--- begin Text extract ---

In political Nerdistan this was a bit of a bombshell. It means that at a moment where the race is starting to slip away from him, Trump is going to allow the Democrats a full five weeks on the air in the battleground states without a response.

Traditional campaign tactics would suggest that Trump go up on the air now with a very substantial buy to blunt Clinton’s significant momentum.  By not responding at all until late in the summer when vacationing voters will be harder to reach, Trump is possibly in the process of losing the general election right now.

At the core of his campaign’s historic levels of dysfunction is a big and consequential lie – that he was wealthy enough to self-fund his candidacy.

You could say that this impression was an essential building block of his brand/persona – successful businessman, couldn’t be bought, no politics as usual.  It was perhaps the most important part of the early Trump brand, but it also had the practical effect of preventing his campaign from setting up a real fundraising operation.

What we are learning now is the myth of his wealth – and at this point it looks to be more myth than reality – will have prevented him from establishing even a modest campaign to take on a Democratic presidential apparatus that has won more votes in five of the last six elections.

--- end Text extract ---
--- begin Dataset ---

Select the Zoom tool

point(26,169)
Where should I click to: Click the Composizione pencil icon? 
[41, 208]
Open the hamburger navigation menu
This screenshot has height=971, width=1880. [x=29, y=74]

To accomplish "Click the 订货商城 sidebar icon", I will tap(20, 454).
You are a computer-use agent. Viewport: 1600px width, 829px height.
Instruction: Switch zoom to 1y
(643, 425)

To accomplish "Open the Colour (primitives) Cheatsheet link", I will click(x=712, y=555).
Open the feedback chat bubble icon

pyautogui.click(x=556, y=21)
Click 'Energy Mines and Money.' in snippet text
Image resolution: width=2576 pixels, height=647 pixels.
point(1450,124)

--- end Dataset ---

▶ [Set tasks]:
(1) Summarize the text on Trump's campaign in two sentences.
(2) Copy the rows from the line containing "You are a computer-use" through the end of the rows, keeping every line as it appears.

▶ [Solution set]:
(1) By letting the Democrats run five weeks of ads in the battleground states without a response while the race is slipping away from him, Trump breaks with traditional campaign tactics and may be losing the general election right now. The text traces this to the lie that he was wealthy enough to self-fund his candidacy, which kept his campaign from setting up a real fundraising operation.

(2)
You are a computer-use agent. Viewport: 1600px width, 829px height.
Instruction: Switch zoom to 1y
(643, 425)

To accomplish "Open the Colour (primitives) Cheatsheet link", I will click(x=712, y=555).
Open the feedback chat bubble icon

pyautogui.click(x=556, y=21)
Click 'Energy Mines and Money.' in snippet text
Image resolution: width=2576 pixels, height=647 pixels.
point(1450,124)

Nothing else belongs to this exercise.